◆ **GIVEN TEXT**
=== Begin Enclosure ===
Even as I am chewing on that, I ask her what led her to write this book on diets, particularly at a time when bookshelves are already heaving under the weight of similar tomes. “This book of mine came about post-Covid following confusion fuelled by a million wellness influencers and diet trends,” she says. “People had started to understand that health is wealth. They were going back to basics during the pandemic: ordering dal khichdi, cooking and baking more at home. But then social media came roaring back.”

That’s when Rujuta noticed something curious. The more people tried to “eat right” via Instagram, the more confused they got. “Even something as basic as khichdi had become a suspect!” says the nutrition advocate whose celebrity client list includes Varun Dhawan, Rohit Shetty, Karisma Kapoor, Kangana Ranaut and Gautam Gambhir. “I wanted to tell people, ‘Stop overthinking. Start eating’. That’s the subtitle of the book, and that’s really my message.”

So what’s your idea of a healthy life? I ask.
=== End Enclosure ===
◆ **QUESTIONS ON THE MATERIAL**
1/ List every celebrity named in the interview about the diet book as a client of the nutrition advocate.
2/ In the interview about the diet book, what is the book's subtitle?
3/ Continue the interview about the diet book, starting right after its final sentence.

◆ **LISTED ENTRIES**
=== Begin Enclosure ===
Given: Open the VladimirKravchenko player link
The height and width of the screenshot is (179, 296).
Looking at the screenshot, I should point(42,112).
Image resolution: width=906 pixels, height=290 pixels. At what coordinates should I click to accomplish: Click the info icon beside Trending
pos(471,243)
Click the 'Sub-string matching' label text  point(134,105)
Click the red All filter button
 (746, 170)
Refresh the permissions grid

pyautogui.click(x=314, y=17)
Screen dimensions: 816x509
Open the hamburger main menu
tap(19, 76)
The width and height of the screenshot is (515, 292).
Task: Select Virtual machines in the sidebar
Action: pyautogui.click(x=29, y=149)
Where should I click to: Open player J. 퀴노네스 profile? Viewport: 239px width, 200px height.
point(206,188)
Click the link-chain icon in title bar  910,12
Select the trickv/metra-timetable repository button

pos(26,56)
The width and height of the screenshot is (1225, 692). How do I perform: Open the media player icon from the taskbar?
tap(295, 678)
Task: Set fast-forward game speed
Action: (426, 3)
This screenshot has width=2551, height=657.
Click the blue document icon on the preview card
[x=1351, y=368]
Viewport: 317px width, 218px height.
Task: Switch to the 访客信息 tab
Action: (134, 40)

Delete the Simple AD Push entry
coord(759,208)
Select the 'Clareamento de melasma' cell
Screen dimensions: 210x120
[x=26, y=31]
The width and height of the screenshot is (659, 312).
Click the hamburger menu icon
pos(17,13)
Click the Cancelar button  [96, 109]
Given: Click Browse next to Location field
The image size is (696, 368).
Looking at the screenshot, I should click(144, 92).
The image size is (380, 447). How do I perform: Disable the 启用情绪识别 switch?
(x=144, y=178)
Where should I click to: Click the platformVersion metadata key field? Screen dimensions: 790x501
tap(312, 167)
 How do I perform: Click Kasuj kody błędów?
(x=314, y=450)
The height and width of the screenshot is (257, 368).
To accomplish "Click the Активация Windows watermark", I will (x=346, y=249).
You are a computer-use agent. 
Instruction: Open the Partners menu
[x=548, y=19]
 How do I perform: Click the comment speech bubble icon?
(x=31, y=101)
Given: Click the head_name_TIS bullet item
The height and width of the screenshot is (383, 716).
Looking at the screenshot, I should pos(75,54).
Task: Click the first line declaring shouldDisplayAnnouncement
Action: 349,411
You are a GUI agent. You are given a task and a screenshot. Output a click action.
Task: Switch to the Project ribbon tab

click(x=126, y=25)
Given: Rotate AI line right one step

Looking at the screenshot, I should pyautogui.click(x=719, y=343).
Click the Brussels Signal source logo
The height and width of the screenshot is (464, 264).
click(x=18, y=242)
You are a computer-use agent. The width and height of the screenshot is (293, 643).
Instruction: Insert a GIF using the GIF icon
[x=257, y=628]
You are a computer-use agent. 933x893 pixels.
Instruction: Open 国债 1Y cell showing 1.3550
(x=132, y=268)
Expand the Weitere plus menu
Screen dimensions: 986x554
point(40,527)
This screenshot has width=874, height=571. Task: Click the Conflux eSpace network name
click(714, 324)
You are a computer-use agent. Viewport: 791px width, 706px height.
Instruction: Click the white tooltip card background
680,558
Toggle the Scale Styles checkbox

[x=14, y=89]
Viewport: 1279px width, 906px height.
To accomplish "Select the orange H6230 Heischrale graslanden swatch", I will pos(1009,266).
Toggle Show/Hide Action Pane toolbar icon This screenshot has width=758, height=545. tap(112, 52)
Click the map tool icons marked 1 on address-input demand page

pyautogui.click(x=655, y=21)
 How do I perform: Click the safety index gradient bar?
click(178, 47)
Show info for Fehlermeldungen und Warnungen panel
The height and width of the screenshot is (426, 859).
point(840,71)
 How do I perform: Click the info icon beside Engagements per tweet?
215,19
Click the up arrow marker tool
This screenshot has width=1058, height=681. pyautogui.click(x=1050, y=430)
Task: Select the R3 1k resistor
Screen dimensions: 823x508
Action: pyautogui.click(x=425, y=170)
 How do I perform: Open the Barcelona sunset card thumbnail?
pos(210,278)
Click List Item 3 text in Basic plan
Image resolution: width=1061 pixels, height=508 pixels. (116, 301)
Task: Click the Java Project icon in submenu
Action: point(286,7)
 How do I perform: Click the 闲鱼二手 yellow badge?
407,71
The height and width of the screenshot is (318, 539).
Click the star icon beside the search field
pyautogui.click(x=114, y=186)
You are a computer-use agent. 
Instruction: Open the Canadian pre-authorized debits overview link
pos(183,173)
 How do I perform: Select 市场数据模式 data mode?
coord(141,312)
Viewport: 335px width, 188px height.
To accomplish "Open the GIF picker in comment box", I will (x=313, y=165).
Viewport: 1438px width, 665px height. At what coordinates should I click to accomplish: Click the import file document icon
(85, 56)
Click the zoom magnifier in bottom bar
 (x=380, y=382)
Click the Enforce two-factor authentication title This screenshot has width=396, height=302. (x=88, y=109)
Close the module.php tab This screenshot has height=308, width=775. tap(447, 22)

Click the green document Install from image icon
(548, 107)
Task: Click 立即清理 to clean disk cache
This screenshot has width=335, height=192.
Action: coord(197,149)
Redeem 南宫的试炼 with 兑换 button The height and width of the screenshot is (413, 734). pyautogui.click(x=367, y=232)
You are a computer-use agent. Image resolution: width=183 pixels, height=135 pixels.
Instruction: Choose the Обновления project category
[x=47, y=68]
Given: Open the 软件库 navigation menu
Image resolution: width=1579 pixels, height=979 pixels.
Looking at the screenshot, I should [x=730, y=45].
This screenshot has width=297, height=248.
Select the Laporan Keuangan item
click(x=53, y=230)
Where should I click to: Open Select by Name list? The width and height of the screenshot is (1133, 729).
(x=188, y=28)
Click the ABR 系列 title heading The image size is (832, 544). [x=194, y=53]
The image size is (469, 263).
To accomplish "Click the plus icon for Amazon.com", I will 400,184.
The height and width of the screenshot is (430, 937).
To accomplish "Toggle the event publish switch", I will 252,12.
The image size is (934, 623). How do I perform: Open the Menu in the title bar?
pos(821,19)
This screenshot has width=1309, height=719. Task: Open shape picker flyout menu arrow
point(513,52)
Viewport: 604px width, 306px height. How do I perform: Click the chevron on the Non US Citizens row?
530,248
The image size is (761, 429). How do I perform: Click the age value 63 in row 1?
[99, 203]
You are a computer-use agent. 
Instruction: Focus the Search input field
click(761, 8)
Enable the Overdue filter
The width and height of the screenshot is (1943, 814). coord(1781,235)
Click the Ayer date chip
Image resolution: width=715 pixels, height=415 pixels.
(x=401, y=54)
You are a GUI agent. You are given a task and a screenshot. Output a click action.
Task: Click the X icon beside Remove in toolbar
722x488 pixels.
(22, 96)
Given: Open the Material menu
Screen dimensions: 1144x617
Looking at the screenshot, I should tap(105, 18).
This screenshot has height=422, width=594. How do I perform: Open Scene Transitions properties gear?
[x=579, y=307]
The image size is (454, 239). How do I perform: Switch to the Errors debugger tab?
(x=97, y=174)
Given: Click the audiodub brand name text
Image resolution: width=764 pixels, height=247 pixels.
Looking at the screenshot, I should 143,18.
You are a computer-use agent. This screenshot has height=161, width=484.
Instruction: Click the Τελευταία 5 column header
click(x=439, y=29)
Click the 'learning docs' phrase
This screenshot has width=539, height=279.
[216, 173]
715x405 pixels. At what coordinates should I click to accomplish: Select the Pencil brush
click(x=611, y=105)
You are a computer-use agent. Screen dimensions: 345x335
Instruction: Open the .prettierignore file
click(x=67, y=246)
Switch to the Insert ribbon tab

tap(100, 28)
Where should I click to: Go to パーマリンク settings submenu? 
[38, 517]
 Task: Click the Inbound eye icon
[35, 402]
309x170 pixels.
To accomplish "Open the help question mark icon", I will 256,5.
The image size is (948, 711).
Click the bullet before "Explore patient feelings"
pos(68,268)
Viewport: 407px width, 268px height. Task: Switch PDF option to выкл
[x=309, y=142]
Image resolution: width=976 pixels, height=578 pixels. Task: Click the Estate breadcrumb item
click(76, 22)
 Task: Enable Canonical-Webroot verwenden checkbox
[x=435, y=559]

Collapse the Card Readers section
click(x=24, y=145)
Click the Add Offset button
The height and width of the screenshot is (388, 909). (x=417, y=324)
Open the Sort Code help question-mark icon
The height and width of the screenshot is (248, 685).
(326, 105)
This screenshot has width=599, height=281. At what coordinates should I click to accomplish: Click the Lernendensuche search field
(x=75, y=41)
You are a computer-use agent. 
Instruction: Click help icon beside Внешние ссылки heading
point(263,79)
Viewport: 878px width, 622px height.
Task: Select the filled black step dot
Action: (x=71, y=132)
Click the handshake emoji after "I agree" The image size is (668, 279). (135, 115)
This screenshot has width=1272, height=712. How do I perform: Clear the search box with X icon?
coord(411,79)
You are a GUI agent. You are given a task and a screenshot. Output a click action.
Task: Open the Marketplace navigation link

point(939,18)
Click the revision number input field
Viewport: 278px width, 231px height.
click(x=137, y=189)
=== End Enclosure ===
◆ **RESULTS FOR THE EXERCISE**
1/ Varun Dhawan, Rohit Shetty, Karisma Kapoor, Kangana Ranaut, Gautam Gambhir

2/ "Stop overthinking. Start eating."

3/
“It’s not just what’s on your plate, but when and how you eat it,” she says, matter-of-factly. “Our digestion, energy, and metabolism work on rhythms. When we constantly disrupt that, say by skipping meals, eating late at night, we confuse the body.”

She advocates for a espectful rhythm, not a rigid one. “Eat at roughly the same times, sleep and wake at regular hours. Don’t micromanage, just be consistent.”

From fast food to slow food

Rujuta is also a champion of intuitive eating ― something that sounds deceptively simple in today’s calorie-counting, portion-controlling world.

“The first step is to slow down. Sit down to eat. Use all your senses. Smell your food, chew it well, enjoy it.” And, she says emphatically, “Eat without guilt.” That’s right. “Guilt is worse for your health than the food. If you eat something mindfully, you’ll stop when you’re full. ”

She also bats for seasonal fruits. In an era of climate change, eating seasonally is not just good for your gut, it’s good for the planet, she says.

“By default, we used to eat with the seasons. Now we have to make that choice consciously,” she says.

She admits that once-seasonal fruits and vegetables are today available all through the year.

“But our gut knows what and when to eat. For instance, mangoes taste best in May-June. Our body tells us what it needs, and we need to heed that.”

She believes the solution to modern deficiencies like vitamin D or iron is often not in supplements, but in diversity.

“We’re not nutrient-deficient. We’re diversity-deficient. Eating local and seasonal naturally increases diversity in the diet.”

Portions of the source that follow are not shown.